# [TASK INSTRUCTIONS]
After locating "This screenshot has width=800, height=390." in the listing below, copy that line and each one after it exactly, ending with the line that has "is (216, 399).".
BEGIN
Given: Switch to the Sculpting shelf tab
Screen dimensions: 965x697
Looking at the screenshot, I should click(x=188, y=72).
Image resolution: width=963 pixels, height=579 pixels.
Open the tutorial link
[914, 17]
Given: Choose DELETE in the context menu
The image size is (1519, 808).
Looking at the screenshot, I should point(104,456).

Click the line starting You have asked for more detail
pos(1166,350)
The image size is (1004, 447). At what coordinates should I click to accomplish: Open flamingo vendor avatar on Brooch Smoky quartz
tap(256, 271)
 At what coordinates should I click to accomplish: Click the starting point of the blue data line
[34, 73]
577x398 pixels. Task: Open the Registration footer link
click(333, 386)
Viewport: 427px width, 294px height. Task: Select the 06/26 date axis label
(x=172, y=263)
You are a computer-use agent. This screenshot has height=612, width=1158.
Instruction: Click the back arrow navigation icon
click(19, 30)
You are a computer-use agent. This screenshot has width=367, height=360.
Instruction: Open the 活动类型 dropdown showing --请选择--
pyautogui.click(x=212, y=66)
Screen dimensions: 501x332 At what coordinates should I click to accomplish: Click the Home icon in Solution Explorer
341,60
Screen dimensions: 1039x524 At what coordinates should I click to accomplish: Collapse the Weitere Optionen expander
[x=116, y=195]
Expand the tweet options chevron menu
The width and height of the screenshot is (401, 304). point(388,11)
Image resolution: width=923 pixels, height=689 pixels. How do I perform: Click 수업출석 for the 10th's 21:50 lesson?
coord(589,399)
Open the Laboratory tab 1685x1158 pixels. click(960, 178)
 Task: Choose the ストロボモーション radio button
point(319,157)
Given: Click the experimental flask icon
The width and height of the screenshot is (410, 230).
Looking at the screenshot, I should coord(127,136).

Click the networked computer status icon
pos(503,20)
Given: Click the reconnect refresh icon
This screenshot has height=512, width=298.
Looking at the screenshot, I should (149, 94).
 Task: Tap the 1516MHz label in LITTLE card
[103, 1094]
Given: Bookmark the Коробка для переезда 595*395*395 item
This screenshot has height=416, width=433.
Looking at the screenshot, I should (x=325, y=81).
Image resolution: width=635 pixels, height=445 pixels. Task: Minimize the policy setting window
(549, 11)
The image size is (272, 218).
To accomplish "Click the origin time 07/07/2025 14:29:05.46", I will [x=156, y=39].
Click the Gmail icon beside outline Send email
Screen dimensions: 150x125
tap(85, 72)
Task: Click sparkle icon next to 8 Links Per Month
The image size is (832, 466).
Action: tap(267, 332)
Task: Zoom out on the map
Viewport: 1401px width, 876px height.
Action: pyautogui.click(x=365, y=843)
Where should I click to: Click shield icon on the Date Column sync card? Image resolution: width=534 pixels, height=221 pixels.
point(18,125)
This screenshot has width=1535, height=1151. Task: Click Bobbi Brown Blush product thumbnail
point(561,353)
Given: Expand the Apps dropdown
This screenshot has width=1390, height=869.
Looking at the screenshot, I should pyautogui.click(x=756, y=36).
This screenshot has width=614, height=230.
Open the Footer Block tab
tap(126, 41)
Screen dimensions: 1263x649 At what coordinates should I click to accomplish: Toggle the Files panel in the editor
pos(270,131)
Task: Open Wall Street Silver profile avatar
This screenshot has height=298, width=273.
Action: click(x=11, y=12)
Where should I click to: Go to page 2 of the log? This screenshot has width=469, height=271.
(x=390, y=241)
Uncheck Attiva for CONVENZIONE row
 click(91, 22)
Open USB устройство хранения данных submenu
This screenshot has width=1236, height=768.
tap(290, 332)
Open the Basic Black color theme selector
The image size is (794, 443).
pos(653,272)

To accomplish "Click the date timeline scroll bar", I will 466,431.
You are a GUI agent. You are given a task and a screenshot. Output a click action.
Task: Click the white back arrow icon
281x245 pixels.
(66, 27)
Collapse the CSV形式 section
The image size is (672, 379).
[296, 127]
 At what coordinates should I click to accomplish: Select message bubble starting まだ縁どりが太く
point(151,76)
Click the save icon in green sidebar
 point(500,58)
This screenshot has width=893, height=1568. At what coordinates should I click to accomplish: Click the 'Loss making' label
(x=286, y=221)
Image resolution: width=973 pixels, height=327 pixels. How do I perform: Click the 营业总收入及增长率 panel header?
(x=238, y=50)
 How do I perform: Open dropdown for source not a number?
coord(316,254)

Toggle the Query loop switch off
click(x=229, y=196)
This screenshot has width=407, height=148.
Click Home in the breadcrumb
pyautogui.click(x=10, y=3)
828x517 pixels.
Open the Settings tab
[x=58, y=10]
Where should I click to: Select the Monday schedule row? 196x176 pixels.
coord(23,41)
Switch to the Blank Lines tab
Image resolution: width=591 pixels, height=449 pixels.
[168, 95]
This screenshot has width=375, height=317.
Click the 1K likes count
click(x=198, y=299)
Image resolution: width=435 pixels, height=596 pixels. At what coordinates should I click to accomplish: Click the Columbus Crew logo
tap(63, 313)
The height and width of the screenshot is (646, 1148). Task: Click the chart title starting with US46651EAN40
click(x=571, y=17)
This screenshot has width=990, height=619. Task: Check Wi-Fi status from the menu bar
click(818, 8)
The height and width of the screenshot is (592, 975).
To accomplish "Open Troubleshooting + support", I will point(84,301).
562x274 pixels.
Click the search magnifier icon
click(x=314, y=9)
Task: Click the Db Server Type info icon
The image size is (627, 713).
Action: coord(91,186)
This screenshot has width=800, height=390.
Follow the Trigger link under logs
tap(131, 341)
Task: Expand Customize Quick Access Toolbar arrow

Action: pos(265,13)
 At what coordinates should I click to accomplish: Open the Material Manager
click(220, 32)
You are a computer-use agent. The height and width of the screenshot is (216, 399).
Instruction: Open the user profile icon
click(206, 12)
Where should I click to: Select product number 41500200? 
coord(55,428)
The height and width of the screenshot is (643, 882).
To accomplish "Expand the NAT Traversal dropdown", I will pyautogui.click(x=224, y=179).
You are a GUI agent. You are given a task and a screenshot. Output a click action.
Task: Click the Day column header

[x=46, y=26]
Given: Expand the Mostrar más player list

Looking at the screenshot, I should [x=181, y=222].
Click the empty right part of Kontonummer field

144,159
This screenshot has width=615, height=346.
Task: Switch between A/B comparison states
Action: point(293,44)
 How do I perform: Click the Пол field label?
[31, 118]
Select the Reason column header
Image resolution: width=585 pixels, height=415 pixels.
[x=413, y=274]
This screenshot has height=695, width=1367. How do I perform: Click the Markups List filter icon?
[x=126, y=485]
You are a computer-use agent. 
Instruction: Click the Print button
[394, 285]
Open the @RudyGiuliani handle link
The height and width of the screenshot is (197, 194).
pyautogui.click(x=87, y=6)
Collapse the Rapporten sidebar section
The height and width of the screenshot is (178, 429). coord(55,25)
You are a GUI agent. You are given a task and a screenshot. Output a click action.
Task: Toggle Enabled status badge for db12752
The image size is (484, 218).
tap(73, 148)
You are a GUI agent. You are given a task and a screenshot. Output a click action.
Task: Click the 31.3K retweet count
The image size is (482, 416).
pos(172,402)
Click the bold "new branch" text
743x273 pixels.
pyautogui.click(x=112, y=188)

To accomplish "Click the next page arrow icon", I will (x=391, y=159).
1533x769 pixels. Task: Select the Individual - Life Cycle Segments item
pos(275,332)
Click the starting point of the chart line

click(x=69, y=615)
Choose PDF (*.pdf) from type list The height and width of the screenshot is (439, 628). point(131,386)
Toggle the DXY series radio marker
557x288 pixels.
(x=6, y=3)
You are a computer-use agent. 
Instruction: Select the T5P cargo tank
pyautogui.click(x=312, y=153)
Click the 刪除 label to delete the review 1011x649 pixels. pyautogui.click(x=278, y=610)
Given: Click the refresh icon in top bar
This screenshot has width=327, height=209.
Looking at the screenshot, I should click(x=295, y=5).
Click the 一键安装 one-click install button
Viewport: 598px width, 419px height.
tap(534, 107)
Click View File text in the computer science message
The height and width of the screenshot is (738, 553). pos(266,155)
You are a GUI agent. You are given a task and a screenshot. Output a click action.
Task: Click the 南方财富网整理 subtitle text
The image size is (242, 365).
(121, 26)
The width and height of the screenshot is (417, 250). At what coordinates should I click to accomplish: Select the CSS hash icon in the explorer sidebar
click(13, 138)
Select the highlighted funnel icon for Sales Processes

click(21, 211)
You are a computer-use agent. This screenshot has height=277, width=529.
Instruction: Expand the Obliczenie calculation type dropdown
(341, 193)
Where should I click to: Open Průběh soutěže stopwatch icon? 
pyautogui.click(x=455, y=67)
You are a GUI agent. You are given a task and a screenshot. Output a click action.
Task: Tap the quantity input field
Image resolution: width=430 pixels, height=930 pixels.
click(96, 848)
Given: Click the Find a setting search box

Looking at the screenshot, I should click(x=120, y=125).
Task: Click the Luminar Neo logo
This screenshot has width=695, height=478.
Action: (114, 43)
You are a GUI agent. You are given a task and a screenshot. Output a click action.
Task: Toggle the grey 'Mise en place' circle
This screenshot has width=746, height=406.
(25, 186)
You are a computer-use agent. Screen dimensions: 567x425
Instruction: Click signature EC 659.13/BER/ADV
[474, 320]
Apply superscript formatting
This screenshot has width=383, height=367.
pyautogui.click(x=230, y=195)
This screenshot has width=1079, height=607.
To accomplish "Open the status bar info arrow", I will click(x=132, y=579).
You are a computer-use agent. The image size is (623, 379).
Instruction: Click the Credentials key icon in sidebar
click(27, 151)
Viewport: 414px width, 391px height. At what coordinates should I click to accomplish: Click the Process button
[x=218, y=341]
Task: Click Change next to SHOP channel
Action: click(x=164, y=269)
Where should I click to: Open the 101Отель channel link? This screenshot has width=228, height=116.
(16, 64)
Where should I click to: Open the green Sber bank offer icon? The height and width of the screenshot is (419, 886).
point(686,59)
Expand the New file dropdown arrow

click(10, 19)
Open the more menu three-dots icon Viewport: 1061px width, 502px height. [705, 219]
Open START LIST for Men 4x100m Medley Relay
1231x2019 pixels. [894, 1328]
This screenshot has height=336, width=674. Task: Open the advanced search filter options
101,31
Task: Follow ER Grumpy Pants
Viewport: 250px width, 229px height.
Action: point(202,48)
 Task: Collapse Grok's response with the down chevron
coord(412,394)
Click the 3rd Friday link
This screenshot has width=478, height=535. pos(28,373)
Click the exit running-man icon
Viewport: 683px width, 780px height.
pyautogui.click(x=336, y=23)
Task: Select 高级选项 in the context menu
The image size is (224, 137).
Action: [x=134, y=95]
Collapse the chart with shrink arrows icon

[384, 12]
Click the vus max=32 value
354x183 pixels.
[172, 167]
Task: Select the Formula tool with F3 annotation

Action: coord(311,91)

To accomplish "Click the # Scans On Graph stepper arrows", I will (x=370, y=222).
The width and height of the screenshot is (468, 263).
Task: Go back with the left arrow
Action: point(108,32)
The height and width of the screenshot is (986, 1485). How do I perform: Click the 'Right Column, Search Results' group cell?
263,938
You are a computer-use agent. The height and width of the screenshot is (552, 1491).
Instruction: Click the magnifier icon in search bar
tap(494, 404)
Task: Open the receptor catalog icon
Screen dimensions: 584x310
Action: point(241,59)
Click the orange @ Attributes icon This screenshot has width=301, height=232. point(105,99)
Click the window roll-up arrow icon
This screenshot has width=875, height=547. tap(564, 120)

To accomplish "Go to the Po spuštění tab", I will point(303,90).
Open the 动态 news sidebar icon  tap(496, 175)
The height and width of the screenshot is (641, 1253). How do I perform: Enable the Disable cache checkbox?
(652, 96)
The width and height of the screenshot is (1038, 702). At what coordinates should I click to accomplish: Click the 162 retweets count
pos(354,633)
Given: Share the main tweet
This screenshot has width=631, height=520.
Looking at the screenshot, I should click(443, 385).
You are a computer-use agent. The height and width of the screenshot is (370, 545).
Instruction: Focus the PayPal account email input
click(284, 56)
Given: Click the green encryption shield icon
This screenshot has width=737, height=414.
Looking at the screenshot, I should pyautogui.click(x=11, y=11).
END
# [RESPONSE AREA]
This screenshot has width=800, height=390.
Follow the Trigger link under logs
tap(131, 341)
Task: Expand Customize Quick Access Toolbar arrow

Action: pos(265,13)
 At what coordinates should I click to accomplish: Open the Material Manager
click(220, 32)
You are a computer-use agent. The height and width of the screenshot is (216, 399).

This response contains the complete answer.